As of 2016, the rights to the film are owned by Universal Pictures through DreamWorks Animation under their ownership of DreamWorks Classics, which holds much of the Filmation catalog.

==Reception==
Despite a substantial advertising campaign and having been expected to become "one of the biggest hits of the year," Happily Ever After performed poorly in the box office during its theatrical run. Its domestic gross was only $3,299,382.

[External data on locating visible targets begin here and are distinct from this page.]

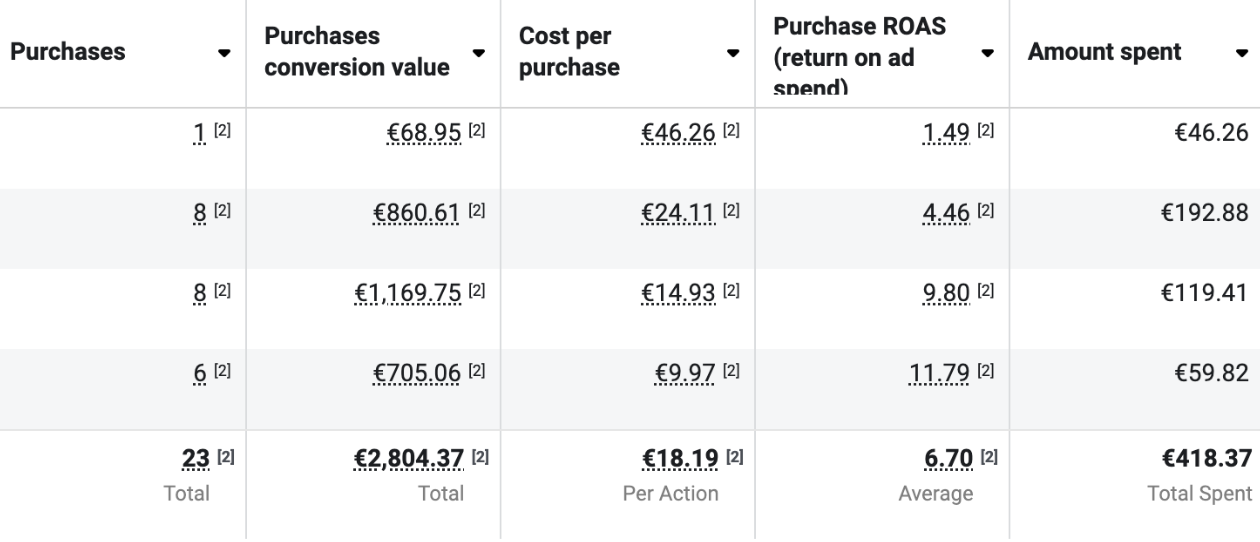Viewport: 1260px width, 542px height.
Task: Sort by the Purchases column header
Action: point(69,52)
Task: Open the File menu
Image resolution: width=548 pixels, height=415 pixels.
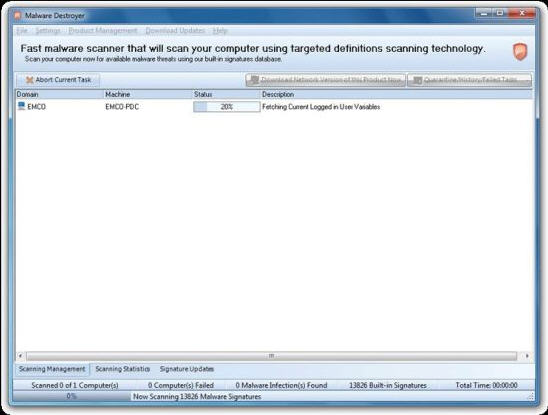Action: [22, 31]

It received generally negative reviews. According to Stephen Holden of The New York Times, "visually, Happily Ever After is mundane. The animation is jumpy, the settings flat, the colors pretty but less than enchanting. The movie's strongest element is its storytelling, which is not only imaginative but also clear and smoothly paced." Kevin Thomas of Los Angeles Times opined the characters (especially the Prince) were "bland" and called the film's songs "instantly forgettable." Rita Kemple of The Washington Post derided the "inane" humor attempts as well as "badly drawn characters" and their "clumsy" animation. Desert News' Chris Hicks similarly wrote: "Sadly, the animation here is weak, the gags even weaker and the story completely uninvolving." Steve Daly of Entertainment Weekly gave the film a score of F and recommended to "give this Snow White the big kiss-off." Chicago Tribunes Mark Caro wrote that the comparison with Disney's classic Snow White "couldn't be more brutal." The film currently has a 40% approval rating based on 10 reviews on Rotten Tomatoes, with an average rating of 5.9/10. Jerry Beck's The Animated Movie Guide gave it zero stars, citing a "rushed" look, convoluted plot, "mundane" action, mediocre animation, and "wasted" star voice cast, contrasting it with the "wit, charm, and heart" of the Disney film.

Other reviews were more positive. Jeff Shannon of Seattle Times opined that "this one's a cut above in the animation contest, deserving attention in the once-exclusive realm of Disney and Don Bluth. It almost, but not quite, escapes those nagging comparisons." Ralph Novak of People wrote that although "the animation is less sophisticated than the Disney standard," the story "moves nicely, though," with a "colorful" cast of voices. Candice Russell of Sun-Sentinel called it "a sweet and likable film," crediting a screenplay "that avoids cuteness and sentimentality and remembers that kiddie fare is fun" and "a few charming songs adding to the merriment."

==Video game==

An unreleased Nintendo Entertainment System video game was planned in 1991. A Sega game was also considered in 1993. An eventual Super Nintendo Entertainment System version was developed by ASC Games and released by Imagitec Design four years later (and one year after the film's release) in 1994.